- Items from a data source
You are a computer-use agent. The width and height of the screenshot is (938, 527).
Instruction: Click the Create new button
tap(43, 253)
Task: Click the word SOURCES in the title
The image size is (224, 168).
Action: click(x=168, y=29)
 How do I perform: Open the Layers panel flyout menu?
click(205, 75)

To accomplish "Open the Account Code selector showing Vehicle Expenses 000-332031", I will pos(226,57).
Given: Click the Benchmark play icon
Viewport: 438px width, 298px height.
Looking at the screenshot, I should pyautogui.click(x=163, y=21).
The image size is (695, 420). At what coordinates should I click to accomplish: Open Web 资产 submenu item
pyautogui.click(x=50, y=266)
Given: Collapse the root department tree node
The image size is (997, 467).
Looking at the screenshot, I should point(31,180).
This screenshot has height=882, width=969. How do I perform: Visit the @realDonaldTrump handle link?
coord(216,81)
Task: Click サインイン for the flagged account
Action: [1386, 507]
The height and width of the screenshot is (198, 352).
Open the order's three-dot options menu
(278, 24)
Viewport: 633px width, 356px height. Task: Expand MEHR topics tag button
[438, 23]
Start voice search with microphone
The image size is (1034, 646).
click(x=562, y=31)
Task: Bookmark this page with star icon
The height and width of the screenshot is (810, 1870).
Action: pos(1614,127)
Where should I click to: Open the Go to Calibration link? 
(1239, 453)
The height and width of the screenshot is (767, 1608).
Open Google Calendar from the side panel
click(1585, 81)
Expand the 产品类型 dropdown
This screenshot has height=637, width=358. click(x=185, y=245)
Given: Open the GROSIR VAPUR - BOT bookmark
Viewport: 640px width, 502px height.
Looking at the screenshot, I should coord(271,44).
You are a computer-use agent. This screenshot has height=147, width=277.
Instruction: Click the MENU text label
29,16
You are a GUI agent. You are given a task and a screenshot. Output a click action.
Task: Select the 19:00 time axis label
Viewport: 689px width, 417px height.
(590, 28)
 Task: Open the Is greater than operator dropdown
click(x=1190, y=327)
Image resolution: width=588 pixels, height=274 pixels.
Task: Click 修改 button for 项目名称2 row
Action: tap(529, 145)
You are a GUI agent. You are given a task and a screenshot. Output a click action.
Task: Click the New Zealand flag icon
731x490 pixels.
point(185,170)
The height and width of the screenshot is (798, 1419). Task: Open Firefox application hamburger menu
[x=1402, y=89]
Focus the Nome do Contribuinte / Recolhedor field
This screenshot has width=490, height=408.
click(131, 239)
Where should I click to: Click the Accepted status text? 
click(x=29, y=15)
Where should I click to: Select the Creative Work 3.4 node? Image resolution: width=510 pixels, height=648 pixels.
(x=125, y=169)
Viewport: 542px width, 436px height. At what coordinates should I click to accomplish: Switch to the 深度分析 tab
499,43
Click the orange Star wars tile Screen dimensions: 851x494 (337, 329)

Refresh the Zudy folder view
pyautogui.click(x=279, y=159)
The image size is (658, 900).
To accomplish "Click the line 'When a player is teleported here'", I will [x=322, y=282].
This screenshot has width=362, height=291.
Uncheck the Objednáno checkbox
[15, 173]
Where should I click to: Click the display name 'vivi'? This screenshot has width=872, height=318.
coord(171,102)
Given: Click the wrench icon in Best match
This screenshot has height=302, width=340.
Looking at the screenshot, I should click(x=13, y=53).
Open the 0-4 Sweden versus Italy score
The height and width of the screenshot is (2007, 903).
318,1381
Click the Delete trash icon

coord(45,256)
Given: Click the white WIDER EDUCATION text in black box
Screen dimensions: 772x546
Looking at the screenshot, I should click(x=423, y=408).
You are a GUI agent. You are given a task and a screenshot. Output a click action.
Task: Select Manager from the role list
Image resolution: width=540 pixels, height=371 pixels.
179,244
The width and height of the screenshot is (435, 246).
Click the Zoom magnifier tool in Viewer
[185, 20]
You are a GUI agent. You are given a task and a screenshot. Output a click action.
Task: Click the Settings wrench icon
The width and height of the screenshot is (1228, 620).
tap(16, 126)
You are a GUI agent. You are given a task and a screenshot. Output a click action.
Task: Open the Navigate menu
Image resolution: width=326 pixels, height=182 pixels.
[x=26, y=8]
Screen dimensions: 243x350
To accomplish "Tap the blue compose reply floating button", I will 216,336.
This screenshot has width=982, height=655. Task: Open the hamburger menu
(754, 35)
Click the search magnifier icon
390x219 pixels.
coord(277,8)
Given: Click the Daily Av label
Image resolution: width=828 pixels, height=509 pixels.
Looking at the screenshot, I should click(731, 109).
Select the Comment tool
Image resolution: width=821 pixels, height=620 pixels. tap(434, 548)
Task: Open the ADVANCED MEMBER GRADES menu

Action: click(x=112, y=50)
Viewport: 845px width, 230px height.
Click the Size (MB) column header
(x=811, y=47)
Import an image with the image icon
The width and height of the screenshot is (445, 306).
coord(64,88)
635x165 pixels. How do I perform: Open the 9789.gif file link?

- Prompt
Turn every line of the material above into a numbered list, skipping any blank lines.

- Result of this exercise
1. You are a computer-use agent. The width and height of the screenshot is (938, 527).
2. Instruction: Click the Create new button
3. tap(43, 253)
4. Task: Click the word SOURCES in the title
5. The image size is (224, 168).
6. Action: click(x=168, y=29)
7.  How do I perform: Open the Layers panel flyout menu?
8. click(205, 75)
9. To accomplish "Open the Account Code selector showing Vehicle Expenses 000-332031", I will pos(226,57).
10. Given: Click the Benchmark play icon
11. Viewport: 438px width, 298px height.
12. Looking at the screenshot, I should pyautogui.click(x=163, y=21).
13. The image size is (695, 420). At what coordinates should I click to accomplish: Open Web 资产 submenu item
14. pyautogui.click(x=50, y=266)
15. Given: Collapse the root department tree node
16. The image size is (997, 467).
17. Looking at the screenshot, I should point(31,180).
18. This screenshot has height=882, width=969. How do I perform: Visit the @realDonaldTrump handle link?
19. coord(216,81)
20. Task: Click サインイン for the flagged account
21. Action: [1386, 507]
22. The height and width of the screenshot is (198, 352).
23. Open the order's three-dot options menu
24. (278, 24)
25. Viewport: 633px width, 356px height. Task: Expand MEHR topics tag button
26. [438, 23]
27. Start voice search with microphone
28. The image size is (1034, 646).
29. click(x=562, y=31)
30. Task: Bookmark this page with star icon
31. The height and width of the screenshot is (810, 1870).
32. Action: pos(1614,127)
33. Where should I click to: Open the Go to Calibration link? 
34. (1239, 453)
35. The height and width of the screenshot is (767, 1608).
36. Open Google Calendar from the side panel
37. click(1585, 81)
38. Expand the 产品类型 dropdown
39. This screenshot has height=637, width=358. click(x=185, y=245)
40. Given: Open the GROSIR VAPUR - BOT bookmark
41. Viewport: 640px width, 502px height.
42. Looking at the screenshot, I should coord(271,44).
43. You are a computer-use agent. This screenshot has height=147, width=277.
44. Instruction: Click the MENU text label
45. 29,16
46. You are a GUI agent. You are given a task and a screenshot. Output a click action.
47. Task: Select the 19:00 time axis label
48. Viewport: 689px width, 417px height.
49. (590, 28)
50.  Task: Open the Is greater than operator dropdown
51. click(x=1190, y=327)
52. Image resolution: width=588 pixels, height=274 pixels.
53. Task: Click 修改 button for 项目名称2 row
54. Action: tap(529, 145)
55. You are a GUI agent. You are given a task and a screenshot. Output a click action.
56. Task: Click the New Zealand flag icon
57. 731x490 pixels.
58. point(185,170)
59. The height and width of the screenshot is (798, 1419). Task: Open Firefox application hamburger menu
60. [x=1402, y=89]
61. Focus the Nome do Contribuinte / Recolhedor field
62. This screenshot has width=490, height=408.
63. click(131, 239)
64. Where should I click to: Click the Accepted status text? 
65. click(x=29, y=15)
66. Where should I click to: Select the Creative Work 3.4 node? Image resolution: width=510 pixels, height=648 pixels.
67. (x=125, y=169)
68. Viewport: 542px width, 436px height. At what coordinates should I click to accomplish: Switch to the 深度分析 tab
69. 499,43
70. Click the orange Star wars tile Screen dimensions: 851x494 (337, 329)
71. Refresh the Zudy folder view
72. pyautogui.click(x=279, y=159)
73. The image size is (658, 900).
74. To accomplish "Click the line 'When a player is teleported here'", I will [x=322, y=282].
75. This screenshot has width=362, height=291.
76. Uncheck the Objednáno checkbox
77. [15, 173]
78. Where should I click to: Click the display name 'vivi'? This screenshot has width=872, height=318.
79. coord(171,102)
80. Given: Click the wrench icon in Best match
81. This screenshot has height=302, width=340.
82. Looking at the screenshot, I should click(x=13, y=53).
83. Open the 0-4 Sweden versus Italy score
84. The height and width of the screenshot is (2007, 903).
85. 318,1381
86. Click the Delete trash icon
87. coord(45,256)
88. Given: Click the white WIDER EDUCATION text in black box
89. Screen dimensions: 772x546
90. Looking at the screenshot, I should click(x=423, y=408).
91. You are a GUI agent. You are given a task and a screenshot. Output a click action.
92. Task: Select Manager from the role list
93. Image resolution: width=540 pixels, height=371 pixels.
94. 179,244
95. The width and height of the screenshot is (435, 246).
96. Click the Zoom magnifier tool in Viewer
97. [185, 20]
98. You are a GUI agent. You are given a task and a screenshot. Output a click action.
99. Task: Click the Settings wrench icon
100. The width and height of the screenshot is (1228, 620).
101. tap(16, 126)
102. You are a GUI agent. You are given a task and a screenshot. Output a click action.
103. Task: Open the Navigate menu
104. Image resolution: width=326 pixels, height=182 pixels.
105. [x=26, y=8]
106. Screen dimensions: 243x350
107. To accomplish "Tap the blue compose reply floating button", I will 216,336.
108. This screenshot has width=982, height=655. Task: Open the hamburger menu
109. (754, 35)
110. Click the search magnifier icon
111. 390x219 pixels.
112. coord(277,8)
113. Given: Click the Daily Av label
114. Image resolution: width=828 pixels, height=509 pixels.
115. Looking at the screenshot, I should click(731, 109).
116. Select the Comment tool
117. Image resolution: width=821 pixels, height=620 pixels. tap(434, 548)
118. Task: Open the ADVANCED MEMBER GRADES menu
119. Action: click(x=112, y=50)
120. Viewport: 845px width, 230px height.
121. Click the Size (MB) column header
122. (x=811, y=47)
123. Import an image with the image icon
124. The width and height of the screenshot is (445, 306).
125. coord(64,88)
126. 635x165 pixels. How do I perform: Open the 9789.gif file link?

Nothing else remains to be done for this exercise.